Le programme Mothers' Absolute Affection (MAA) vise à intensifier les efforts ANJE. Les AWW et les ASHA promeuvent et soutiennent les pratiques recommandées par l'ANJE dans la communauté, tandis que les ANM fournissent un soutien au premier niveau de référence (cases de santé). Dans le cadre du programme de soins à domicile pour les jeunes enfants récemment introduit, les ASHA rendront visite tous les trois mois, à partir de l'âge de trois mois jusqu'à 15 mois, à tous les ménages ayant de jeunes enfants, ce qui élargira considérablement les possibilités d'influencer les pratiques de l'ANJE. 

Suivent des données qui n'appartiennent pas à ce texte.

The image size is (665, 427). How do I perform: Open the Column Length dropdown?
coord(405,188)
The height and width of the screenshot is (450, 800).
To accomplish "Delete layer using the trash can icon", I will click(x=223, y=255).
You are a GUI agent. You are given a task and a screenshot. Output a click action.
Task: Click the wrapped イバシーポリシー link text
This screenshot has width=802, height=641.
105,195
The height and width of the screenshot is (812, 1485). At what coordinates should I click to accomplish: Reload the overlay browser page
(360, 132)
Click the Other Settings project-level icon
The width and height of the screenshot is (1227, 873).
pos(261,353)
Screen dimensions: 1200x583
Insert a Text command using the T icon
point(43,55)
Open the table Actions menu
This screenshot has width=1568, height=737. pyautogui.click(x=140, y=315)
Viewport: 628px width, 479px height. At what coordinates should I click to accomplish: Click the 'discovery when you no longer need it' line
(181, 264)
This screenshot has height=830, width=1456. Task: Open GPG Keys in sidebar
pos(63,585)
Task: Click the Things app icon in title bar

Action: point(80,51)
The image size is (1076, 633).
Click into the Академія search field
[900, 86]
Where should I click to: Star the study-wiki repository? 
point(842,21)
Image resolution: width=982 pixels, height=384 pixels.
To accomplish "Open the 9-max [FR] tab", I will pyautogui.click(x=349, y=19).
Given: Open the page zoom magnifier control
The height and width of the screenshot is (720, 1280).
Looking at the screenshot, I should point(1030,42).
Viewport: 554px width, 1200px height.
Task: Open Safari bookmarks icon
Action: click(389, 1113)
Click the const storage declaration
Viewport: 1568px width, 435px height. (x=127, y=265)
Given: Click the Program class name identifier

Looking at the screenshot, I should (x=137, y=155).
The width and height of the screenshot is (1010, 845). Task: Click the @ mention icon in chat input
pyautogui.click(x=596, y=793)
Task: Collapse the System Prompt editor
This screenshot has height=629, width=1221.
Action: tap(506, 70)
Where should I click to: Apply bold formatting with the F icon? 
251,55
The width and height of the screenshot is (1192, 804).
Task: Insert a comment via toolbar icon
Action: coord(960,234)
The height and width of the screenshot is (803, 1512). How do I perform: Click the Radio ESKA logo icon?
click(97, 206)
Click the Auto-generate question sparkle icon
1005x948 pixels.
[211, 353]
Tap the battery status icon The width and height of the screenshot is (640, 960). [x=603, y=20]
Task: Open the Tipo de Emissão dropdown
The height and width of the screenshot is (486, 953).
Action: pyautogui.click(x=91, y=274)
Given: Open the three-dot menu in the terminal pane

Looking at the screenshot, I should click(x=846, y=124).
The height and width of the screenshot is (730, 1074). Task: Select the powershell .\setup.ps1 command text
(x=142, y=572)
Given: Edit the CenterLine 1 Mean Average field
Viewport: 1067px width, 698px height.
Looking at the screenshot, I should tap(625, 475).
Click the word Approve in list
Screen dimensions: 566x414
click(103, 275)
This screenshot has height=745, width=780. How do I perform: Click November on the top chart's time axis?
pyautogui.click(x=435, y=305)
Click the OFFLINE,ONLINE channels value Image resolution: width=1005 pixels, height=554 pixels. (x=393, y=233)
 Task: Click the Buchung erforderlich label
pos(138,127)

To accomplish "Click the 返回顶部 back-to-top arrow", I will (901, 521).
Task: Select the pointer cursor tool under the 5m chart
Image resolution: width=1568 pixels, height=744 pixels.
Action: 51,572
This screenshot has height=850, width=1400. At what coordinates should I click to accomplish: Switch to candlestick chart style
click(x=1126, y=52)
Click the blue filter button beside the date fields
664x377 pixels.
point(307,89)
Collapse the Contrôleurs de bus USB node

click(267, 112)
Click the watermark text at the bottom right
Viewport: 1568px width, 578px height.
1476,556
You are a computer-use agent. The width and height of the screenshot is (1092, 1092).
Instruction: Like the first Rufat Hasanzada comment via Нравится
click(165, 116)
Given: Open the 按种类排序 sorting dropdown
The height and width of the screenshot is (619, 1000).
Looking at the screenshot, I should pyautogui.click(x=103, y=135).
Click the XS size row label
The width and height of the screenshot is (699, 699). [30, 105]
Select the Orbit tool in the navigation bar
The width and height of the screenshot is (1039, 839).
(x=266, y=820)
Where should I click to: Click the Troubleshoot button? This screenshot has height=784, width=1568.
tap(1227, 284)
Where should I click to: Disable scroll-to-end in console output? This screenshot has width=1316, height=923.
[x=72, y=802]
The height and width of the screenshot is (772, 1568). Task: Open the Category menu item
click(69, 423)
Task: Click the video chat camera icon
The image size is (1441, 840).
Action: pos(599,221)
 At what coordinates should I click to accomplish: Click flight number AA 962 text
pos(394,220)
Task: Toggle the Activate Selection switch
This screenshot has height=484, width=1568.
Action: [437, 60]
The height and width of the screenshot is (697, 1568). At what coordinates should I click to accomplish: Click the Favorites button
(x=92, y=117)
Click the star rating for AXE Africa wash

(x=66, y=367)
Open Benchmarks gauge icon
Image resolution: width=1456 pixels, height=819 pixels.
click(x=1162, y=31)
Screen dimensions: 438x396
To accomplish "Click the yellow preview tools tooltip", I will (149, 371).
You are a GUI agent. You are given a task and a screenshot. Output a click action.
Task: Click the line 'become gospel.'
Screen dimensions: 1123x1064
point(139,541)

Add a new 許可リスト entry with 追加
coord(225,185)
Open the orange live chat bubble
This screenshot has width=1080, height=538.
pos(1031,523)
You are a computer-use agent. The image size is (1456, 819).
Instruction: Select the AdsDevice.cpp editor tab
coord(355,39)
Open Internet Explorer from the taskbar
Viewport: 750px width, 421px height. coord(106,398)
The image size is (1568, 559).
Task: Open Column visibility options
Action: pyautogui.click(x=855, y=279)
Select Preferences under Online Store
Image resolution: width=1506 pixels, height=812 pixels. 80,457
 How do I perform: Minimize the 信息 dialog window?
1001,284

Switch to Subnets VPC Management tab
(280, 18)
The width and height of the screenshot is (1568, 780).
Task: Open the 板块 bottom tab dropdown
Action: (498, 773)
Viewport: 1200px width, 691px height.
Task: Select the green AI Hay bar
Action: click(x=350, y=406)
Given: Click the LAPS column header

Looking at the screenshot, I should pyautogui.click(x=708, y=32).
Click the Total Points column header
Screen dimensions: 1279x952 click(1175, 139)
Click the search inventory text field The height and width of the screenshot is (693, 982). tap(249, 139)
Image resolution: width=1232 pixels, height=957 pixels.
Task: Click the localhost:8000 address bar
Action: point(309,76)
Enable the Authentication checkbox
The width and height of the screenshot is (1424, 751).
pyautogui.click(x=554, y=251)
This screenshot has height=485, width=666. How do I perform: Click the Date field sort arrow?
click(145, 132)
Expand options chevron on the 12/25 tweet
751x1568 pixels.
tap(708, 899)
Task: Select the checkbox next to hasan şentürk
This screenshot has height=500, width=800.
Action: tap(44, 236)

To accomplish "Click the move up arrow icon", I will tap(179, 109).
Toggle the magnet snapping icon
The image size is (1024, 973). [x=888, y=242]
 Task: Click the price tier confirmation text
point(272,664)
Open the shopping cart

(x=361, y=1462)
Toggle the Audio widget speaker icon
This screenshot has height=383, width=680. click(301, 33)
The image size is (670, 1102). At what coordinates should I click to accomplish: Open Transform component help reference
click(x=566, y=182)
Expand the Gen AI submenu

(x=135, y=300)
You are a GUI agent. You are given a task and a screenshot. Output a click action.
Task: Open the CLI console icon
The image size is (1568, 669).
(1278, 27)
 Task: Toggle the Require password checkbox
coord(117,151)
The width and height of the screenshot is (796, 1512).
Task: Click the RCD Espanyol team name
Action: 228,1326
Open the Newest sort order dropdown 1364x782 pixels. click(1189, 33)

La mobilisation de la population se fait par le biais des plates-formes communautaires existantes, y compris des événements communautaires mensuels et des VHSND dans les centres Anganwadi, ainsi que des événements communautaires trimestriels pour toutes les femmes enceintes et les mères dans le cadre du programme MAA. Ces événements sont mis en avant par POSHAN-Maah, une campagne communautaire intensive d'un mois, organisée chaque année en septembre dans le cadre de POSHAN Abhiyaan, et qui a donné lieu à plus de deux millions d'événements liés à la nutrition en 2018. Cette gamme d’événements communautaires pourrait être utilisée comme plate-forme pour aider les familles à mieux comprendre l'émaciation sévère et la demande en services de traitement.

Les dispositifs, les programmes et les plates-formes de prestation ont beau être à l'échelle nationale, la couverture, la continuité, l'intensité et la qualité (C2IQ) des interventions nutritionnelles à impact élevé sont elles insuffisantes pour obtenir l'impact requis. Par exemple, seules trois femmes sur dix prennent des suppléments en fer et acide folique pendant au moins 100 jours de leur grossesse. De plus, ces divers projets et programmes fonctionnent souvent en silo et les mécanismes d'intégration et de convergence doivent encore être renforcés. 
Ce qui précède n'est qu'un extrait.